Собрание сочинений. Т. 5. Странствующий подмастерье. Маркиз де Вильмер - Санд Жорж. Страница 31
Незнакомец крепко пожал рабочему руку и торопливо пошел прочь.
ГЛАВА XIV
Пьеру некогда было долго раздумывать по поводу этой странной встречи. Слишком много было у него неотложных забот, ибо, несмотря на тяжкое душевное состояние, он продолжал делать все, что только в его силах, чтобы помочь несчастным своим товарищам. Сознание этого священного долга помогло ему превозмочь и боль разочарования и тревожную мысль об отце, нетерпеливо ждущем его. Весь день вместе со старейшиной и несколькими членами товарищества бегал он из тюрьмы в больницу, а оттуда — к судьям и адвокатам. Ему удалось добиться освобождения нескольких подмастерьев, арестованных без достаточных оснований. Открытое лицо, энергичность и врожденное красноречие Пьера произвели в префектуре впечатление, и ему не решились чинить препятствий. А назавтра его ожидали еще более печальные обязанности.
Нужно было отдать последние почести одному подмастерью, убитому во время побоища в корчме. Церемония предания тела земле, на которую собрались все находившиеся в городе гаво во главе со старейшиной, происходила в полном соответствии с порядком, предписанным уставом Союза долга и свободы. Когда гроб опустили в могилу, Пьер, преклонив колена, прочел краткую и прекрасную молитву, обращенную к всевышнему и составленную из текстов священных книг. Закончив молитву, он поднялся и, поставив одну ногу на край открытой могилы, протянул руку другому подмастерью, стоявшему у противоположного края в той же позе. Схватившись за руки и приблизившись друг к другу лицами, они вполголоса обменялись таинственными словами, которым не полагалось быть произнесенными вслух; затем они поцеловались, и каждый бросил на гроб по три полные лопаты земли, после чего они отошли. Вслед за ними тот же обряд повторили остальные подмастерья, по двое подходя к могиле и затем отходя от нее.
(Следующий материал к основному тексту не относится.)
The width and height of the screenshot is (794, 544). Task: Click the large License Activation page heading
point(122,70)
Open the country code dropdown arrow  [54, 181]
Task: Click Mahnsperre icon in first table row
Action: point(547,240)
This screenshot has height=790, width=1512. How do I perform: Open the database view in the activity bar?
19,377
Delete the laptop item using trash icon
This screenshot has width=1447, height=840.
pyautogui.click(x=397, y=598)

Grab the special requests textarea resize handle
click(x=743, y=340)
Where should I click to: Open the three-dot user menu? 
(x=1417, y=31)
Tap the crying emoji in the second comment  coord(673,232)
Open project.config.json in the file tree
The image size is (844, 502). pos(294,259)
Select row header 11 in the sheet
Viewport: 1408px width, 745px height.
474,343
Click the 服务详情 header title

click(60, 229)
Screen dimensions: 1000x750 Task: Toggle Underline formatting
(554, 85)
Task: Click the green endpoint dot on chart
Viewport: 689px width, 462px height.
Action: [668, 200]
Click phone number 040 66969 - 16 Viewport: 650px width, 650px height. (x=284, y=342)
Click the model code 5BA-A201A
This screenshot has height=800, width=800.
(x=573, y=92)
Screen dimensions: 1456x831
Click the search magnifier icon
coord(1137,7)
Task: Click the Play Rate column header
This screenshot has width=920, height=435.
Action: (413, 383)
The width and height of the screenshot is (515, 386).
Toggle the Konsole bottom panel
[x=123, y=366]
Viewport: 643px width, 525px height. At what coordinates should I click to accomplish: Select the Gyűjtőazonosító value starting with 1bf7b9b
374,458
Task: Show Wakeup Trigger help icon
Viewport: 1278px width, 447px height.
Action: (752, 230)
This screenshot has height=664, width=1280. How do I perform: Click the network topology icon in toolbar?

Они уже покидали кладбище, когда появилось новое погребальное шествие. В мрачном молчании встретились два враждующих войска на этой земле последнего успокоения, в этом приюте вечного мира. Это были плотники-девораны, пришедшие сюда, чтобы тоже предать земле своих мертвецов. Скорбные мысли, должно быть, одолевали их, запоздалое раскаяние терзало их души, ибо глаза их избегали взглядов противников, и жандармам, которые издали наблюдали за ними, не пришлось наводить порядка. Слишком мрачны были обстоятельства этой встречи, чтобы кто-нибудь с той или другой стороны мог помыслить о мщении. И, уходя, столяры слышали несущиеся им вслед странные завывания плотников-деворанов, те дикие вопли, которыми они обычно сопровождают свои церемонии и в чередование которых вкладывают некий тайный смысл.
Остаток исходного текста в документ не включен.